Free cash flow for the current quarter was a record US$838 million, a 16% increase compared to US$725 million for the third quarter of 2014.
For the fourth quarter, capital expenditures were US$503 million, compared to US$425 million in the third quarter of 2014. Depreciation and amortisation expense for the fourth quarter was US$468 million, up 3% compared to US$455 million in the previous quarter.
North America delivered record revenue in the fourth quarter of US$3.3 billion, which increased 5% sequentially. As the quarter progressed, activity levels rose in Canada, West Texas, and the Southern geomarket, and remained strong across all onshore operations until the holiday period, as reflected in the decline in rig counts in late December. As a result, the segment delivered record revenue across pressure pumping, artificial lift, upstream chemicals, completion systems, and drill bits. North America operating profit was US$488 million and operating profit margin was 14.8%, representing an increase of 270 basis points versus the prior quarter. Profitability increased significantly for pressure pumping due to improved utilisation and commercial terms from contracts secured in previous months. Profitability also improved in the Gulf of Mexico due primarily to increased deepwater stimulation activity, following a slowdown in activity in the third quarter.
All international segments posted increased revenue and margins in the fourth quarter. The Middle East/Asia Pacific segment led the sequential increase with record revenue of US$1.2 billion, growing 13% over the prior quarter with high activity and strong year-end product sales in North Arabian Gulf, North Asia, and Australasia geomarkets. Record revenue was posted for drilling services, artificial lift, pressure pumping, and completion systems. Operating profit for this segment was US$227 million and operating profit margin was 18.7%, representing an increase of 430 basis points over the prior quarter. Increased profitability was realised from a favourable mix of year-end product sales, along with improved profitability in Iraq following demobilisation charges in the third quarter.
Latin America ended the year as the most profitable segment, with operating profit margins increasing 750 basis points sequentially to 20%. Revenue for this segment increased 4% over the prior quarter to US$591 million. The increase in sales and rise in profitability can largely be attributed to record sales of artificial lift in the Andean region and other onshore markets. Profitability was further improved from strong operational performance and improved commercial terms relating to a new drilling services contract in Brazil.
The Europe/Africa/Russia Caspian segment posted record revenue of US$1.1 billion, which was a 3% increase over the third quarter. The sequential increase includes record revenue from wireline services, completion systems, and upstream chemicals. Operating profit wasUS$200 million and operating profit margins were 17.4%. Africa delivered strong growth in revenue and profit sequentially, based on high activity levels for wireline services and drilling services in Angola and Nigeria. Year-end product sales were high across other parts of Africa. Profitability also improved in North Africa, following restructuring charges in the third quarter. Revenue in Russia Caspian was relatively flat sequentially, as increased revenue from year-end product sales of completion systems was offset by the unfavourable devaluation of the Russian ruble.

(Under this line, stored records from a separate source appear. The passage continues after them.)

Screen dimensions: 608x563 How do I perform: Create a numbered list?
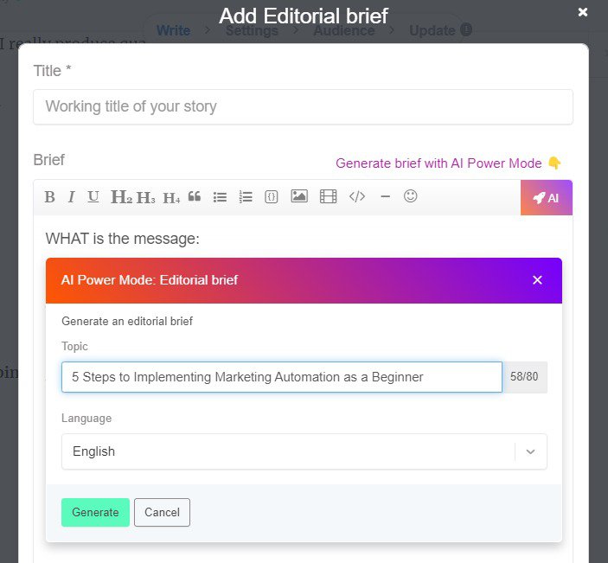tap(246, 197)
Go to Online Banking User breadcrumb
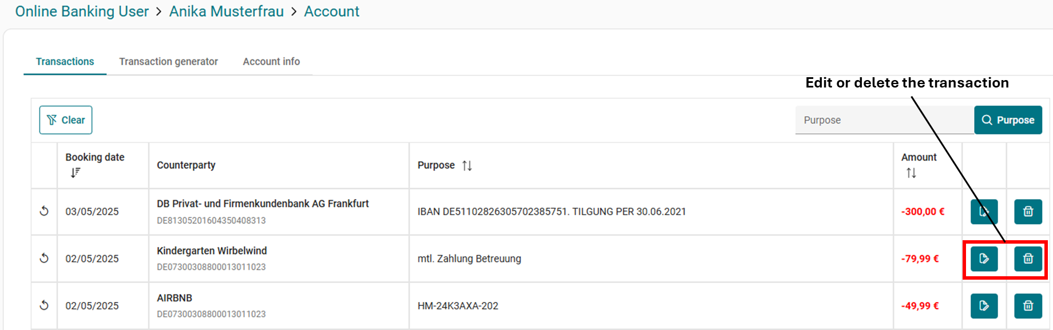 pyautogui.click(x=82, y=11)
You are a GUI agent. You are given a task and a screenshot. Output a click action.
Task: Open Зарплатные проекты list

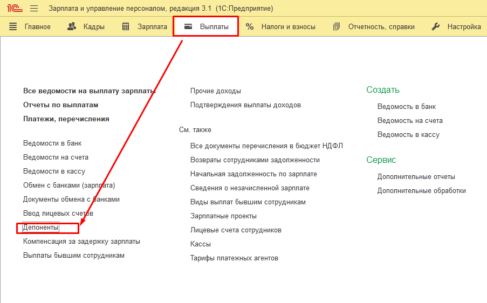[223, 216]
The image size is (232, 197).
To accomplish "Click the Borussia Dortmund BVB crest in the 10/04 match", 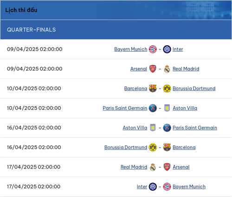I will pos(167,88).
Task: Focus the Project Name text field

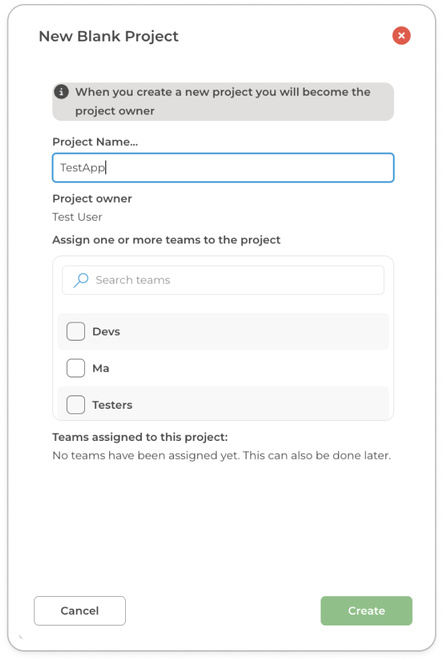Action: [223, 168]
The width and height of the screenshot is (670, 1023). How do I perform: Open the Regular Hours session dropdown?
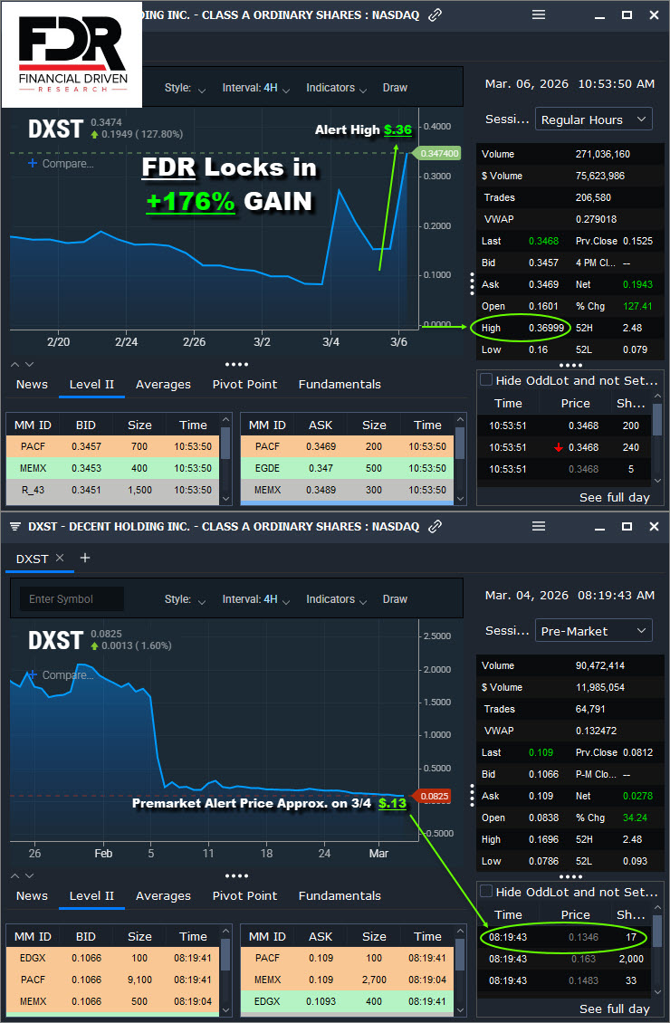[x=594, y=120]
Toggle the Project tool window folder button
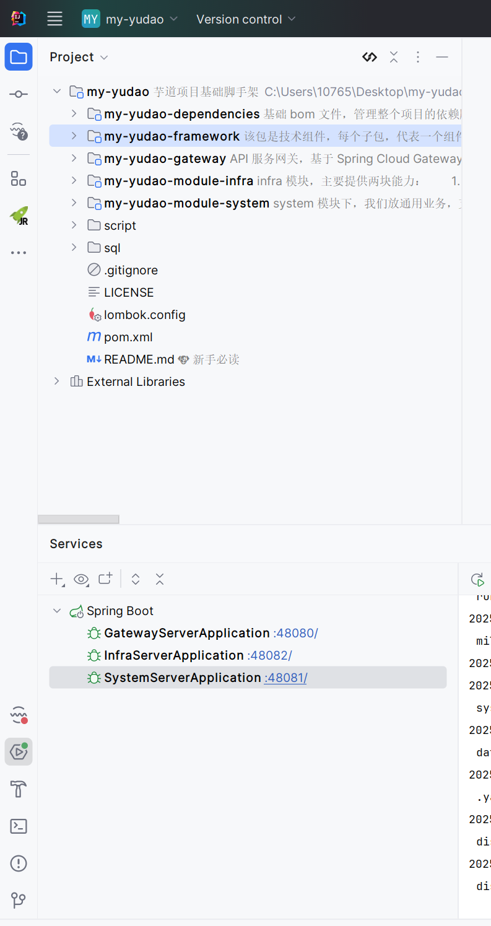491x926 pixels. click(19, 57)
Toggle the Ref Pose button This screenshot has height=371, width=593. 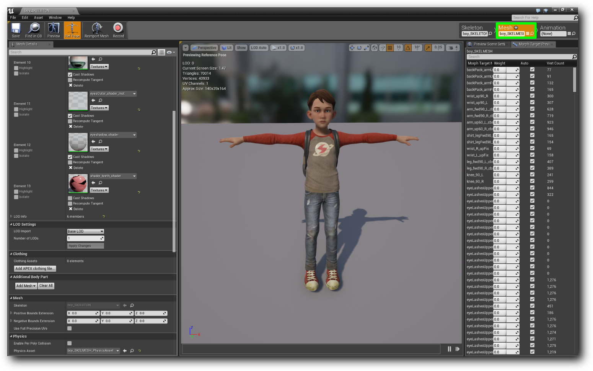pyautogui.click(x=72, y=30)
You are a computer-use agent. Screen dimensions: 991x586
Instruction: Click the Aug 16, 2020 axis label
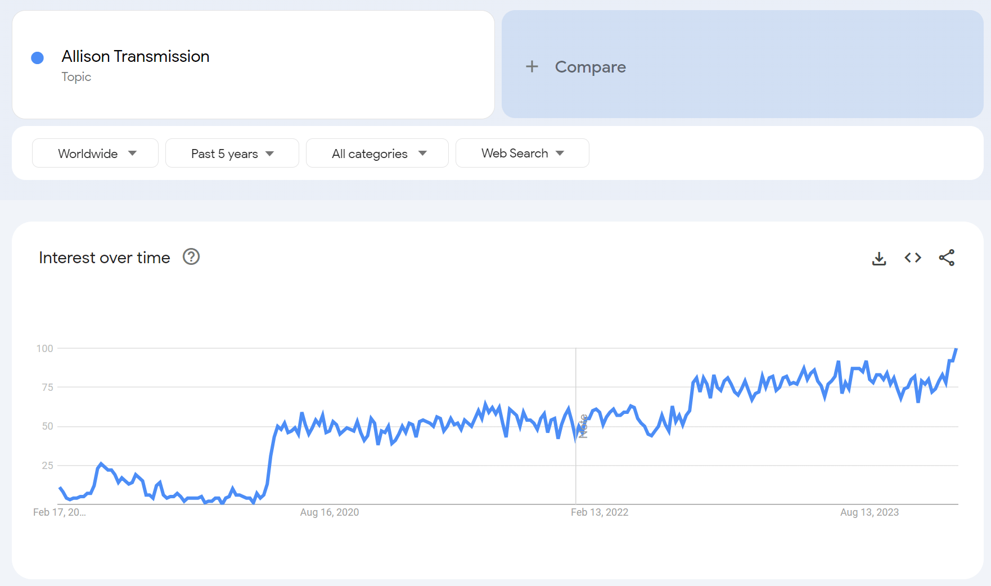click(329, 512)
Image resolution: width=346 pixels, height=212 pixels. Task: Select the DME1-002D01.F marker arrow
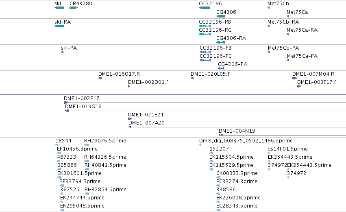point(129,86)
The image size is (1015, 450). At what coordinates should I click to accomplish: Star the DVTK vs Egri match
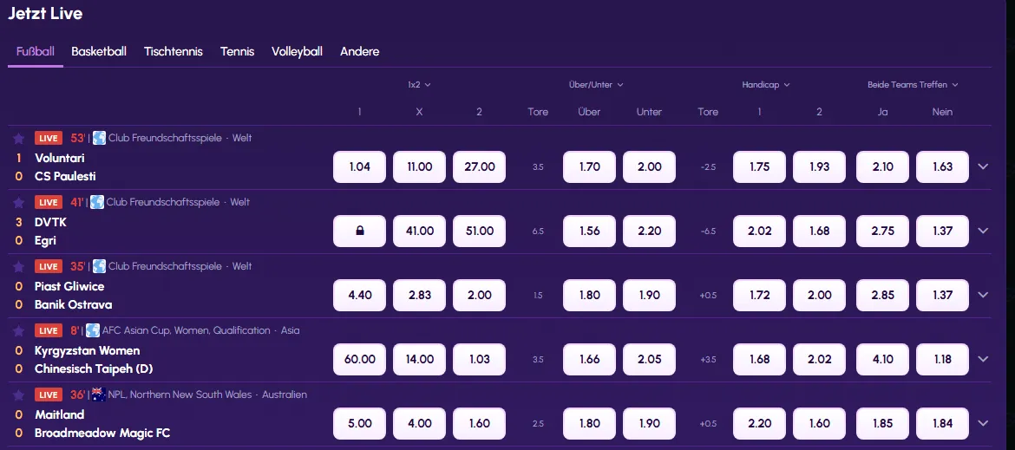point(19,202)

Industrial Services delivered record revenue of US$377 million, which was a 13% increase sequentially. The increase in revenue is due to the addition of a new pipeline services business, which was acquired late in the third quarter. The increased revenue from this new business was partially offset by seasonal declines in activity. Operating profit was US$23 million and operating profit margins were 6.1%, representing a decrease of 440 basis points. The decrease in profitability is attributed to acquisition and integration costs of the new business, coupled with seasonal activity reductions.